Saturday, December 17, 2016

Stripping down to less

If you are like my friend, mired in sin and hoping to stay that way, continue on as you have been.  If, like me, you aim for a higher plane in life, stop your wasteful, sin-dominated submission to the forces of greed, marketing and knowledge lust, turn away from your pointless buying and acquiring and use what you have.  That's what I plan to do, anyhow.  I am still making the plan but I plan to try something doable and not overdo it.  I find the best way to succeed is to make a good plan, check it for genuine progress and for a goal I can actually do.

I have more than 2000 books in my Kindle.  I don't think I can manage to not buy anything at all until I have all 2000+ read.  I like my daughter's rule: give a book 50 pages before rejecting it if it is boring or silly or repetitious or any other way poor.

I have made a start.  For maybe 6 months or a year, I have held myself to 1000 email in my inbox.  I have kept my eye on the total and when it reaches 2000, I delete the oldest ones until I am back to 1000.  I noticed recently that things have slowly shifted from communication among friends to ads and offers and background info like the Wharton finance newsletter and several from the Brookings Institute.  I respect the writers and experts but I don't need to read them regularly or even get all the stuff they churn out.

I have thought for a long time that Amazon is almost to the point of being silly in the way they make offers and "notifications" of additional and alternative books and items I could pay them for.  It is possible to be a collector of empty mustard containers and to just get in the habit of acquiring them.  Like a miser, I could proudly count and re-count my mustard containers, aiming to have the largest mustard container collection in town, no, in this state, no, in the entire world.  I have thought with pride that I may have an already surprisingly large ebook collection. More than 99% of them come from Amazon.  So, I am not going to open emails from Amazon for a while.  

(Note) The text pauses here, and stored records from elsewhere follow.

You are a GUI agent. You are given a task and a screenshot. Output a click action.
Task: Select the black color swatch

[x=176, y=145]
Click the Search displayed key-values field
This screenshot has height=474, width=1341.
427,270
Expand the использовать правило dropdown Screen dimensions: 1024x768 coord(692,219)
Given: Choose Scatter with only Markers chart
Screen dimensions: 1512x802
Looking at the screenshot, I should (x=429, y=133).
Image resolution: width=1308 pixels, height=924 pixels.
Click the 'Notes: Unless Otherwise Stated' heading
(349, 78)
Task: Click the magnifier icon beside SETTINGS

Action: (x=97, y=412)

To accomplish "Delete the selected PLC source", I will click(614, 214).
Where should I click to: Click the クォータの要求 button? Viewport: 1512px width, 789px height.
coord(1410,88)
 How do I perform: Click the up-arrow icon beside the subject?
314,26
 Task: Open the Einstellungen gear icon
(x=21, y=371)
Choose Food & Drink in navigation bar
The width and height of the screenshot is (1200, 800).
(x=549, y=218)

I noticed a couple of weeks ago, while cutting back my inbox, that maybe 80 to 90% of my email is ads and info and offers and such from organizations. I have been using Gmail's intelligent feature to say that messages from individual people are important but everything else is not.   I can use the important feature and the starred message and unstarred to quickly label what I don't want as "unstarred" and delete all of that stuff.  Just choking off the supply and suggestion pipeline will change things.